▸ EXTRACTED RECORDS

^^^^

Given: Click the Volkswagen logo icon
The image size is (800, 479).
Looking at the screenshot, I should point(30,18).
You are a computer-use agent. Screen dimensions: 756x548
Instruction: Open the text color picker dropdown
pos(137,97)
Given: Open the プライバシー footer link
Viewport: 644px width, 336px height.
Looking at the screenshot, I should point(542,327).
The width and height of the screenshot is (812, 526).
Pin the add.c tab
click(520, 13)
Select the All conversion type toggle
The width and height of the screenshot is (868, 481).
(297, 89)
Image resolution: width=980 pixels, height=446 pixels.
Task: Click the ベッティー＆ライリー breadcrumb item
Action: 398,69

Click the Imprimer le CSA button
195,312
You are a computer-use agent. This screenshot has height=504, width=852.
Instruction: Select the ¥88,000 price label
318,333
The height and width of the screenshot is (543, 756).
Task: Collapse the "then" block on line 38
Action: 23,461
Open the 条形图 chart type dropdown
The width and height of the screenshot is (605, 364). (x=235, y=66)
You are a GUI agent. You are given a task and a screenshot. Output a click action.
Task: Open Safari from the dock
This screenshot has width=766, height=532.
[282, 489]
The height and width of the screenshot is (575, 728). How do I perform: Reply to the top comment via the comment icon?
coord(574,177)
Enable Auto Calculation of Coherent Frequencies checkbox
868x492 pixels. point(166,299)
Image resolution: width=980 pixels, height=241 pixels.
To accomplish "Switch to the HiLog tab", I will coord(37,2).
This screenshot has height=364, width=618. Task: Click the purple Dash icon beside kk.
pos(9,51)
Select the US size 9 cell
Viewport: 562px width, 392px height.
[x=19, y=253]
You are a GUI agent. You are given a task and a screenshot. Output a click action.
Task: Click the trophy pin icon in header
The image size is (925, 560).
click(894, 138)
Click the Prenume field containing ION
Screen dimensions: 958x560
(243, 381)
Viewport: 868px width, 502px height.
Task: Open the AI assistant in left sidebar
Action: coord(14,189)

^^^^

▸ YOUR ASSIGNMENT
Search the listing above for "computer" and copy every line that has it.

▸ RESPONSE BELOW
You are a computer-use agent. Screen dimensions: 756x548
You are a computer-use agent. This screenshot has height=504, width=852.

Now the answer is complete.